= DOCUMENT PASSAGE =
'''

What is the prediction market?
Simply put, Polymarket is a platform that allows users to place “bets” on future real-world events (such as presidential elections, tech releases, or game outcomes).
The gameplay is very straightforward: when you believe a certain event will happen, you spend money to buy shares indicating that the event is “true.” For example— the current market price for the event “Fed rate cut in June” is 0.8 cents (0.008 USD). You spend 0.8 cents to buy one share of “true.” By June, if the Fed indeed cuts rates, your share of “true” pays out as 1 USD, netting you a profit of 0.992 USD; if there is no rate cut, you lose your entire 0.8 cents investment.The price of shares reflects the market's probability pricing of the event occurring.

(Image source: Polymarket, April 12, 2026)
Historic 'Prophetic Prediction' – The 2024 U.S. Election
What truly made Polymarket famous was its 'early move' in the final weeks before the election results were announced. At that time, multiple traditional polls still described the race as neck-and-neck, but by mid-to-late October 2024, funds on Polymarket had pushed Trump’s winning probability to about 60%, significantly widening the gap with Kamala Harris. In the end, the direction indicated by the platform fully matched the election outcome, and this case has since been regarded as a representative example showing that prediction markets outperform traditional polls.

(Image source: Polymarket, November 5, 2024)

(Data source: Bloomberg, October 7, 2024 to November 15, 2024)

'''

= DATA SUPPLIED =
'''

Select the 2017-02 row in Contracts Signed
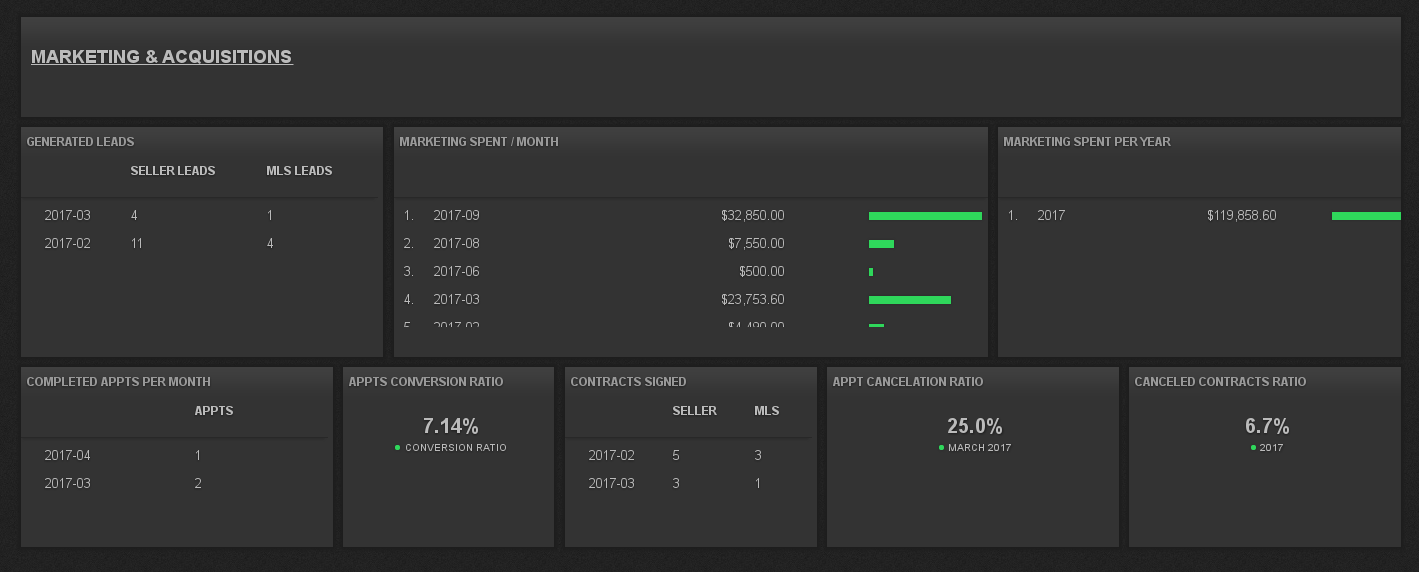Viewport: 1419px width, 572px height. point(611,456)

'''
'''

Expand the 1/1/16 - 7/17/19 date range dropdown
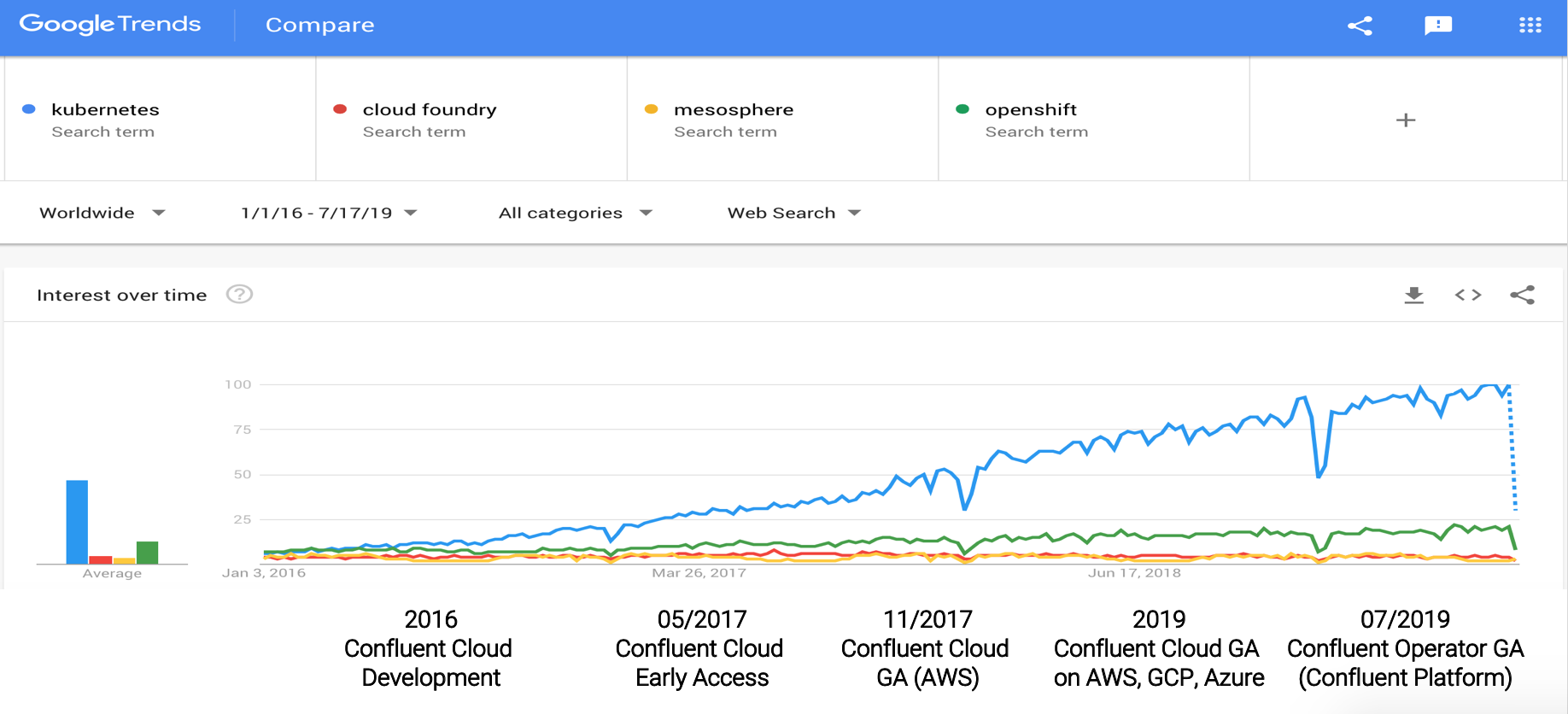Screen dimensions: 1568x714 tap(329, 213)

'''

= WRITTEN REQUEST 1 =
According to the prediction market passage, what winning probability had funds on Polymarket pushed Trump to by mid-to-late October 2024?
= WRITTEN REQUEST 2 =
Revise the prediction market passage by writing it out starting at "Simply put, Polymarket" and ending at "April 12, 2026)", with "Fed" replaced by "Federal Reserve".
= WRITTEN REQUEST 3 =
Decide whether each statement agrees with the prediction market passage, answering yes or no and quoting the words that decide it: (a) The market price for the event "Fed rate cut in June" is 0.8 cents. (b) In the final weeks before the 2024 results, traditional polls showed Trump with a clear lead. (c) A buyer of a "true" share loses the entire 0.8 cents if there is no rate cut.

= CORRECT RESULT 1 =
About 60%.

= CORRECT RESULT 2 =
Simply put, Polymarket is a platform that allows users to place “bets” on future real-world events (such as presidential elections, tech releases, or game outcomes).
The gameplay is very straightforward: when you believe a certain event will happen, you spend money to buy shares indicating that the event is “true.” For example— the current market price for the event “Federal Reserve rate cut in June” is 0.8 cents (0.008 USD). You spend 0.8 cents to buy one share of “true.” By June, if the Federal Reserve indeed cuts rates, your share of “true” pays out as 1 USD, netting you a profit of 0.992 USD; if there is no rate cut, you lose your entire 0.8 cents investment.The price of shares reflects the market's probability pricing of the event occurring.

(Image source: Polymarket, April 12, 2026)

= CORRECT RESULT 3 =
(a) Yes: "the current market price for the event “Fed rate cut in June” is 0.8 cents (0.008 USD)"
(b) No: "multiple traditional polls still described the race as neck-and-neck"
(c) Yes: "if there is no rate cut, you lose your entire 0.8 cents investment"